G (disambiguation): Difference between revisions

From formulasearchengine
Jump to navigation Jump to search
en>Maiella
en>Bkonrad
claimed usage is not supported by the linked articles
Line 1: Line 1:
{{DISPLAYTITLE:Mallows's ''C<sub>p</sub>''}}
Andrew Berryhill is what his wife enjoys to contact him  [http://galab-work.cs.pusan.ac.kr/Sol09B/?document_srl=1489804 certified psychics] and he completely digs that title. The favorite pastime for him and his kids is to perform lacross and he would never give it up. Mississippi is where  free online tarot card readings ([http://afeen.fbho.net/v2/index.php?do=/profile-210/info/ afeen.fbho.net]) his home is. Since I was 18 I've been operating as a bookkeeper but quickly my wife and I will begin our own business.<br><br>Here is my site :: [http://clothingcarearchworth.com/index.php?document_srl=441551&mid=customer_review free tarot readings]
In [[statistics]], '''Mallows's ''C<sub>p</sub>''''',<ref>{{cite journal | doi=10.2307/1267380 | last=Mallows | first=C. L. | year=1973 | title=Some Comments on ''C<sub>P</sub>'' | journal= Technometrics | volume=15 | issue=4 | pages=661–675 | jstor=1267380}}</ref><ref>{{cite journal |title=The interpretation of Mallows's ''C<sub>p</sub>''-statistic |first=Steven G. |last=Gilmour |journal=Journal of the Royal Statistical Society, Series D |volume=45 |issue=1 |year=1996 |pages=49–56 |jstor=2348411}}</ref> named for Colin Lingwood Mallows, is used to assess the [[goodness of fit|fit]] of a [[regression analysis|regression model]] that has been estimated using [[ordinary least squares]]. It is applied in the context of [[model selection]], where a number of [[dependent and independent variables|predictor variables]] are available for predicting some outcome, and the goal is to find the best model involving a subset of these predictors.
 
Mallows' ''C<sub>p</sub>'' has been shown to be equivalent to [[Akaike Information Criterion]].<ref>Boisbunon A. et&nbsp;/al. (2013),"[http://arxiv.org/abs/1308.2766 AIC and Cp as estimators of loss for spherically symmetric distributions]", [[arXiv]]:1308.2766.</ref>
 
==Definition and properties==
 
Mallows's ''C<sub>p</sub>'' addresses the issue of [[overfitting]], in which model selection statistics such as the residual sum of squares always get smaller as more variables are added to a model. Thus, if we aim to select the model giving the smallest residual sum of squares, the model including all variables would always be selected.

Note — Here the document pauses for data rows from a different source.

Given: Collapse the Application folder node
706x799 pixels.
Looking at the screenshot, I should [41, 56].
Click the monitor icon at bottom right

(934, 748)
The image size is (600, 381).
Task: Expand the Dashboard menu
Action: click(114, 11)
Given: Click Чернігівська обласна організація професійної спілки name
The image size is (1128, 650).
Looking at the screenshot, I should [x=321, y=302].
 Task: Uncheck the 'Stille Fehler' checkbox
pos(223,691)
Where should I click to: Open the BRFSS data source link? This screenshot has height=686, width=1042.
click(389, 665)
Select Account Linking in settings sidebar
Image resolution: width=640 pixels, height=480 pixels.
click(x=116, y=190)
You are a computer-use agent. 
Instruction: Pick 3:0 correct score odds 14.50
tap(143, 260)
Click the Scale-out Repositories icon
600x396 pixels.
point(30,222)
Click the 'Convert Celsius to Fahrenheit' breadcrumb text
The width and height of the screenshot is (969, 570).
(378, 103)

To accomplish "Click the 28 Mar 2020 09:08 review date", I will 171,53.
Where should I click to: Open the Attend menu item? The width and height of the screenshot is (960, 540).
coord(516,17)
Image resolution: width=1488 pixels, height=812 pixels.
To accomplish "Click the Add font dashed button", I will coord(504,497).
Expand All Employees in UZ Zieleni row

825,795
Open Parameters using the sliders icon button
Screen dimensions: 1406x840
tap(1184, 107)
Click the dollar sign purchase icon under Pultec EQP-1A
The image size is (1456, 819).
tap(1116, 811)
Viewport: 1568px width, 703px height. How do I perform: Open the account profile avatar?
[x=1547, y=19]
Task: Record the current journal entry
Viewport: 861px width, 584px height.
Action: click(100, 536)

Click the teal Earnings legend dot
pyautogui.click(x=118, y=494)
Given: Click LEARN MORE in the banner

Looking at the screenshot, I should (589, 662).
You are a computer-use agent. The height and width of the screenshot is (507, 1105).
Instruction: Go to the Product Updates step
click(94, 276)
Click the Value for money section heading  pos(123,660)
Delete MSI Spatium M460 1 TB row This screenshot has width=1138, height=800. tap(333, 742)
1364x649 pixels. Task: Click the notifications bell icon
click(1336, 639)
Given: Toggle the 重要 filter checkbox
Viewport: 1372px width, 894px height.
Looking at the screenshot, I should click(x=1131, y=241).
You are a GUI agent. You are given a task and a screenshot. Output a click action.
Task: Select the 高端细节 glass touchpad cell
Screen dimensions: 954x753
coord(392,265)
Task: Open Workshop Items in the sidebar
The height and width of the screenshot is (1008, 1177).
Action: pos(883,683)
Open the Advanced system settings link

The ''C<sub>p</sub>'' statistic calculated on a [[sample (statistics)|sample]] of data estimates the [[mean squared prediction error]] (MSPE) as its [[statistical population|population]] target
 
:<math>
E\sum_j (\hat{Y}_j - E(Y_j\mid X_j))^2/\sigma^2,
</math>
 
where <math>\hat{Y}_j</math> is the fitted value from the regression model for the ''j''th case, ''E''(''Y''<sub>''j''</sub>&nbsp;|&nbsp;''X''<sub>''j''</sub>) is the expected value for the ''j''th case, and σ<sup>2</sup> is the error variance (assumed constant across the cases).  The MSPE will not automatically get smaller as more variables are added.  The optimum model under this criterion is a compromise influenced by the sample size, the [[effect size]]s of the different predictors, and the degree of [[collinearity]] between them.
 
If ''P'' [[regressor]]s are selected from a set of ''K'' > ''P'', the ''C<sub>p</sub>'' statistic for that particular set of regressors is defined as:
 
:<math> C_p={SSE_p \over S^2} - N + 2P, </math>
 
where
 
*<math>SSE_p = \sum_{i=1}^N(Y_i-Y_{pi})^2</math> is the error [[sum of squares]]{{dn|date=December 2013}} for the model with ''P'' [[regressor]]s,
*''Y''<sub>pi</sub> is the [[predict]]ed value of the ''i''th observation of ''Y'' from the ''P'' [[regressor]]s,
*''S''<sup>2</sup> is the residual mean square after [[Regression analysis|regression]] on the complete set of ''K'' [[regressor]]s and can be estimated by [[mean square error]] ''MSE'',
* and ''N'' is the [[sample size]].
 
==Practical use==
 
The ''C<sub>p</sub>'' statistic is often used as a stopping rule for various forms of [[stepwise regression]]. Mallows proposed the statistic as a criterion for selecting among many alternative subset regressions.  Under a model not suffering from appreciable lack of fit (bias), ''C<sub>p</sub>'' has expectation nearly equal to ''P''; otherwise the expectation is roughly ''P'' plus a positive bias term. Nevertheless, even though it has expectation greater than or equal to ''P'', there is nothing to prevent ''C<sub>p</sub>'' < ''P'' or even ''C<sub>p</sub>'' < 0 in extreme cases. It is suggested that one should choose a subset that has ''C<sub>p</sub>'' approaching ''P'',<ref>{{cite book |last1=Daniel |first1=C. |last2=Wood |first2=F. |year=1980 |title=Fitting Equations to Data |edition=Rev. |location=New York |publisher=Wiley & Sons, Inc.}}</ref> from above, for a list of subsets ordered by increasing ''P''. In practice, the positive bias can be adjusted for by selecting a model from the ordered list of subsets, such that ''C<sub>p</sub>'' < ''2P''.
 
Since the sample-based ''C<sub>p</sub>'' statistic is an estimate of the MSPE, using ''C<sub>p</sub>'' for model selection does not completely guard against overfitting.  For instance, it is possible that the selected model will be one in which the sample ''C<sub>p</sub>'' was a particularly severe underestimate of the MSPE.
 
Model selection statistics such as ''C<sub>p</sub>'' are generally not used blindly, but rather information about the field of application, the intended use of the model, and any known biases in the data are taken into account in the process of model selection.
 
==References==
*{{Cite journal | doi = 10.2307/2529336 | last1 = Hocking | first1 = R. R. | year = 1976 | title = The Analysis and Selection of Variables in [[Linear Regression]] | jstor = 2529336| journal = Biometrics | volume = 32 | issue = 1| pages = 1–50 }}
{{reflist}}
 
[[Category:Regression analysis]]
[[Category:Regression variable selection]]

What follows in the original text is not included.